Well these days, everybody is talking about the epidemic model SIR which is given by the following differential equation:
$$ \begin{cases} S'(t)=-aS(t)I(t)\\ I'(t)=aS(t)I(t)-bI(t)\\ R'(t)=bI(t)\\ S(0)>0,I(0)>0 \end{cases} $$
We can see that $S'(t)+I'(t)+R'(t)=0$, so $S(t)+I(t)+R(t)=N$ is a constant. Thus this model reduces to two differential equations: $$ \begin{cases} S'(t)=-aS(t)I(t)\\ I'(t)=aS(t)I(t)-bI(t)\\ S(0)>0,I(0)>0 \end{cases} $$
All the studies I saw start with the fact that a solution of this model is global (defined on $[0,\infty)$) and positive. So I wanted to prove that this differential equation has a global solution. However I see that this cannot be done by the global Lipschitz Picard-Lindelöf/contraction theorem, since the function $$ f(x,y)=\left(-axy,axy-by\right) $$ is not globally Lipschitz. How can we prove the existence of a global solution and its positivity?

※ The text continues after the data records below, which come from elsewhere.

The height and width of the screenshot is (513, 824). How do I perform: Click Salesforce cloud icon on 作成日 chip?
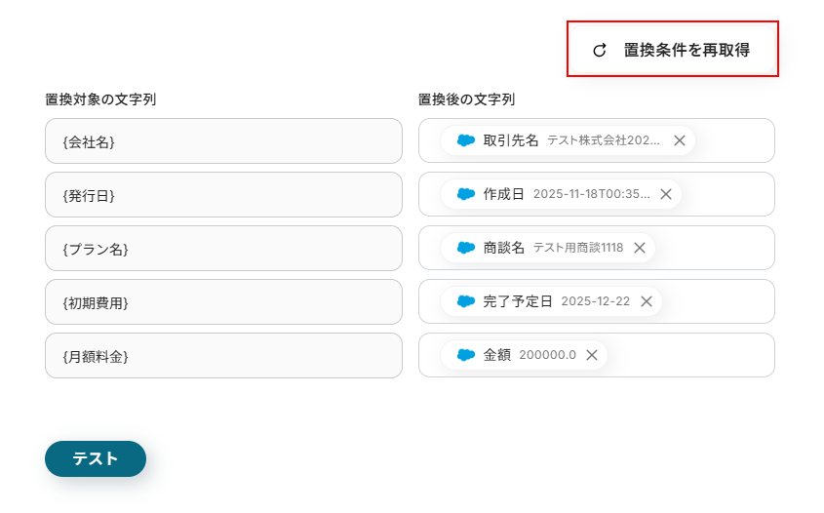click(466, 194)
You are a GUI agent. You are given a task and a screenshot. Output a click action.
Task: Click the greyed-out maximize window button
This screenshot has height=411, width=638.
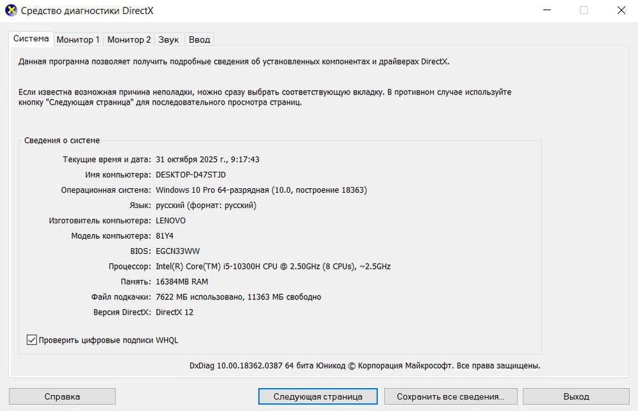click(x=584, y=10)
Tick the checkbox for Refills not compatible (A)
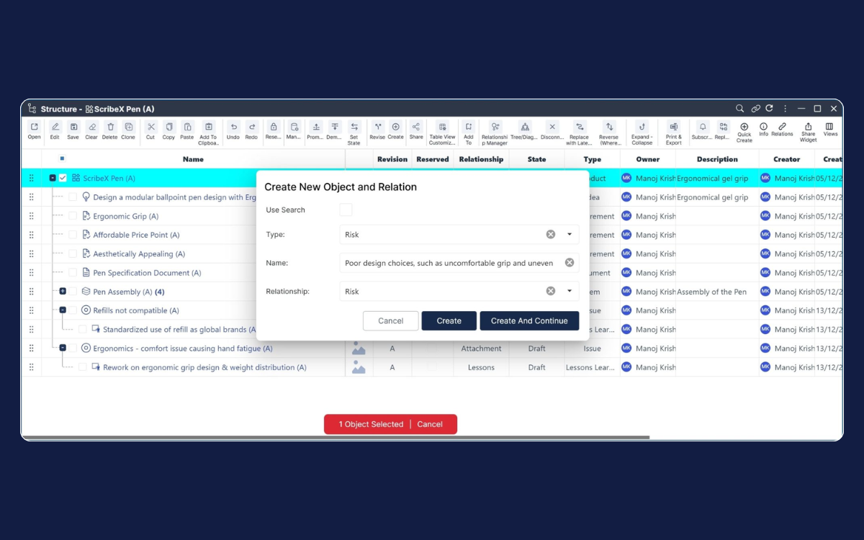The image size is (864, 540). pyautogui.click(x=73, y=310)

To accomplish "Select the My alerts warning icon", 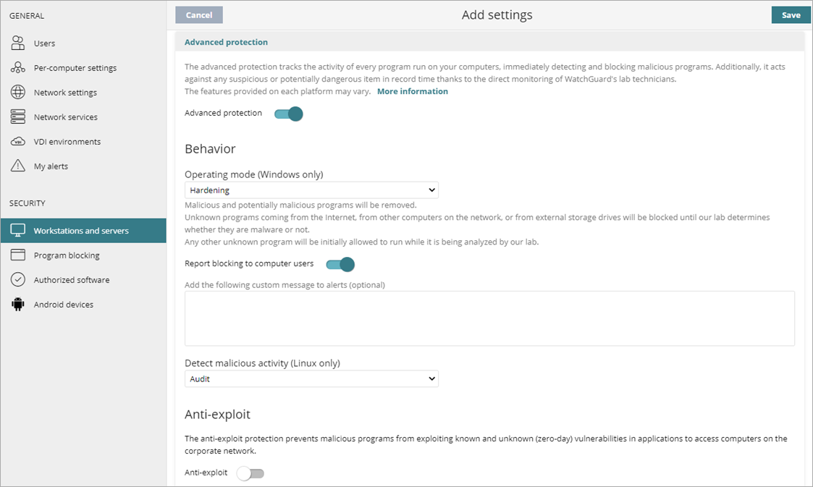I will (17, 166).
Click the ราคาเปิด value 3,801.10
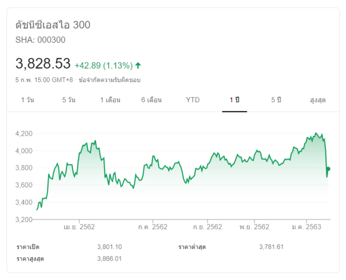The height and width of the screenshot is (280, 346). [109, 247]
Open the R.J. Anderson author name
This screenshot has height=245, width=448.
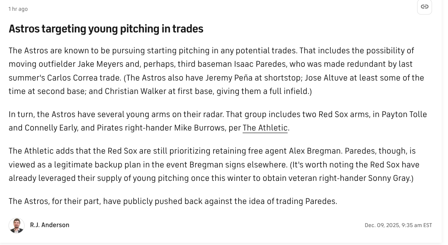pyautogui.click(x=49, y=225)
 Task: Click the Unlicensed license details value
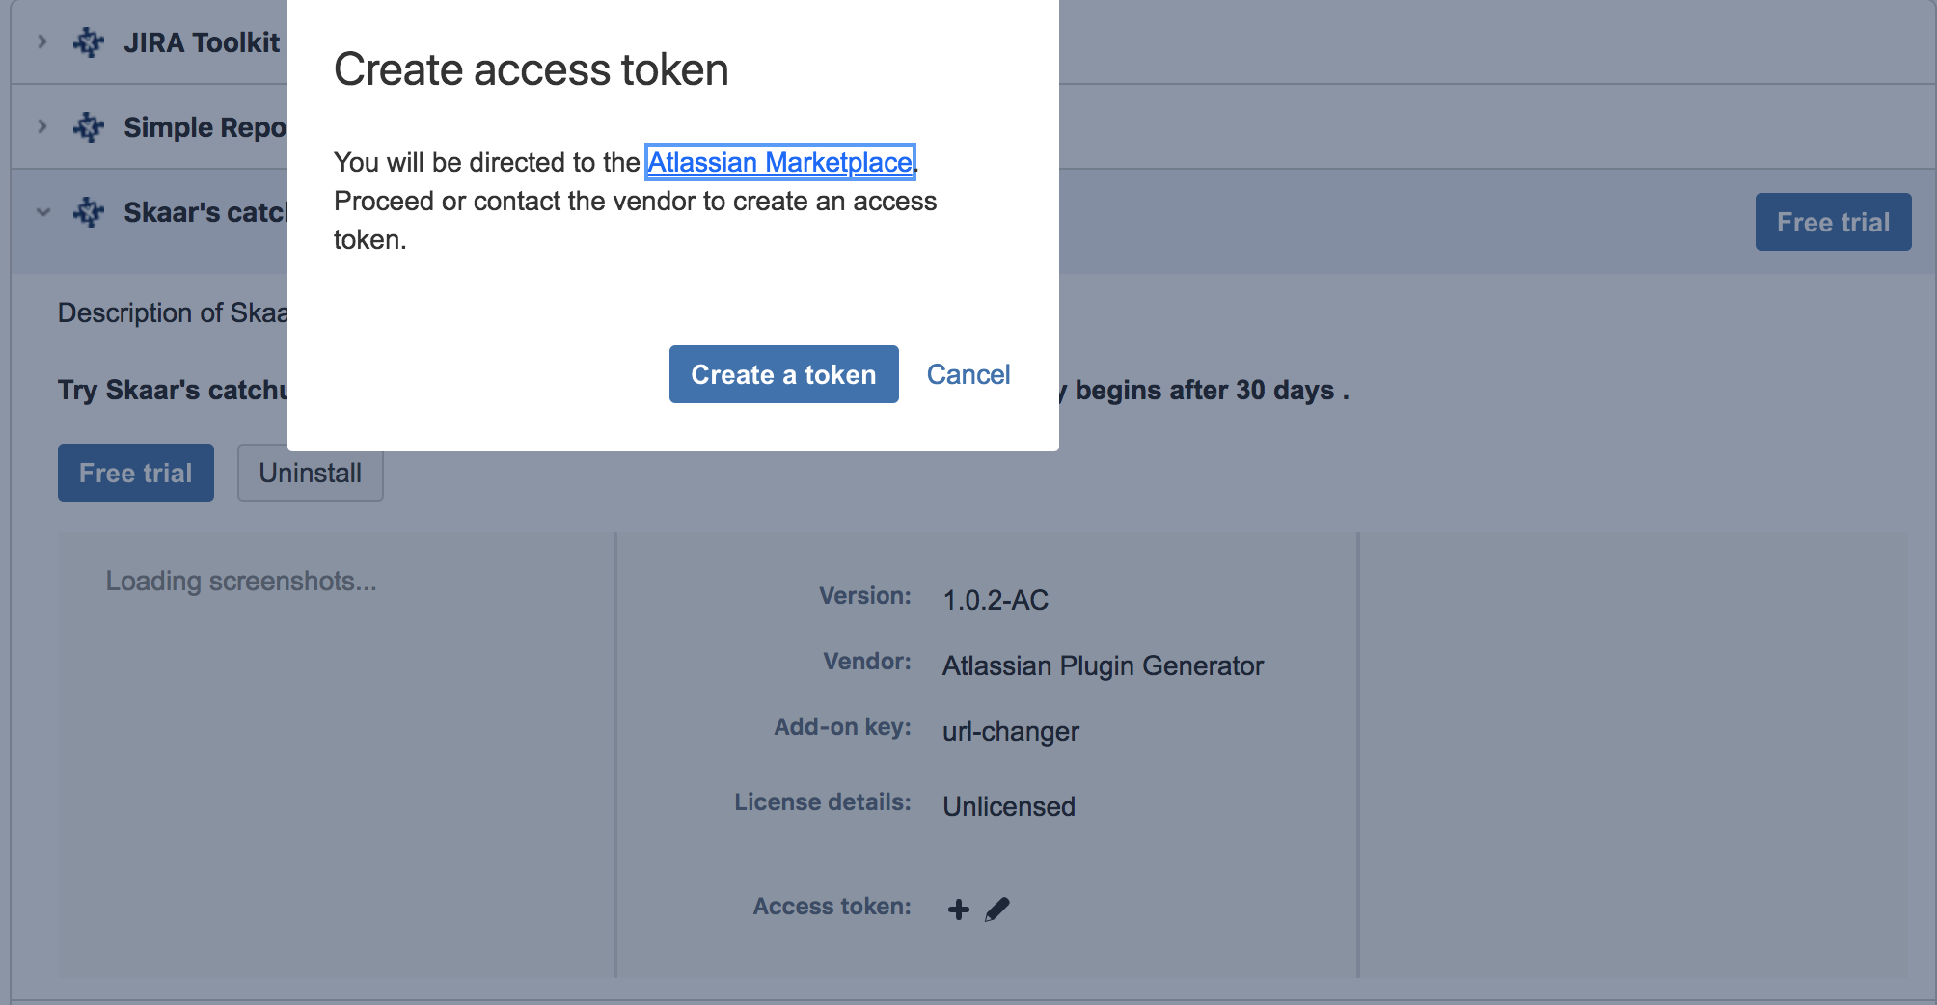[x=1008, y=806]
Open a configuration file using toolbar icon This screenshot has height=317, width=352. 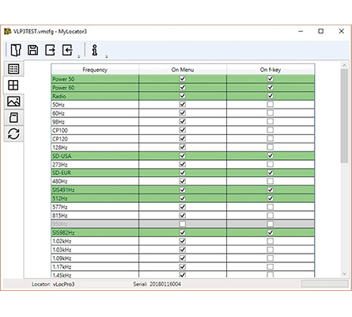16,50
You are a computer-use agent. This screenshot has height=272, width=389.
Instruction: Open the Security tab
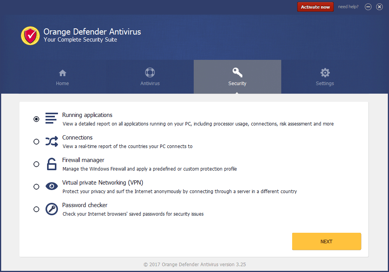pyautogui.click(x=237, y=77)
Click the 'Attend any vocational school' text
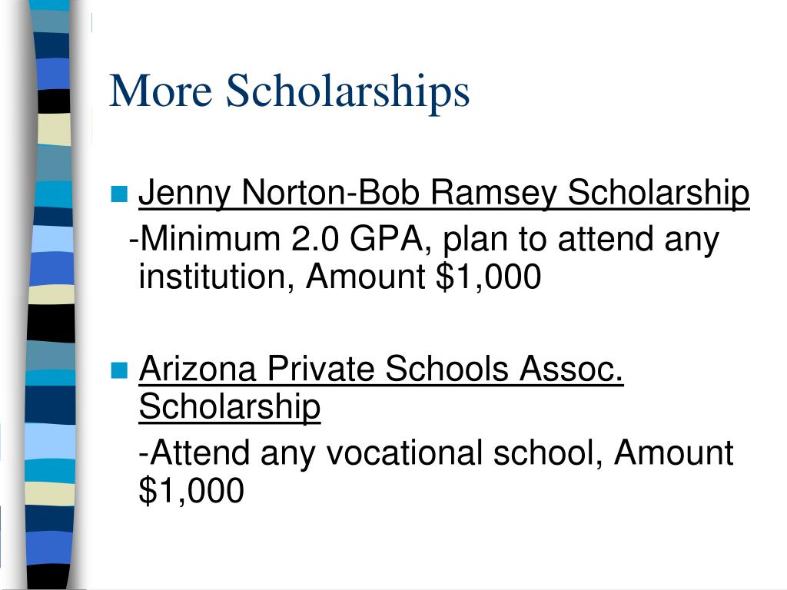Viewport: 787px width, 590px height. 376,452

As you noted, $S+I+R=N$ is constant.
We assume we begin with $S, I, R \ge 0$, since negative populations are not of interest. Moreover the constants $a, b \ge 0$. To show global existence, we just need to show that the solution stays in the compact set $D = \{(s,i,r): s+i+r=N, s \ge 0, i \ge 0, r \ge 0\}$. But $R' \ge 0$ while $S' \ge - aN S$ and $I' \le -b I$ when $(S,I,R) \in D$, which implies $S$ and $I$ never reach $0$.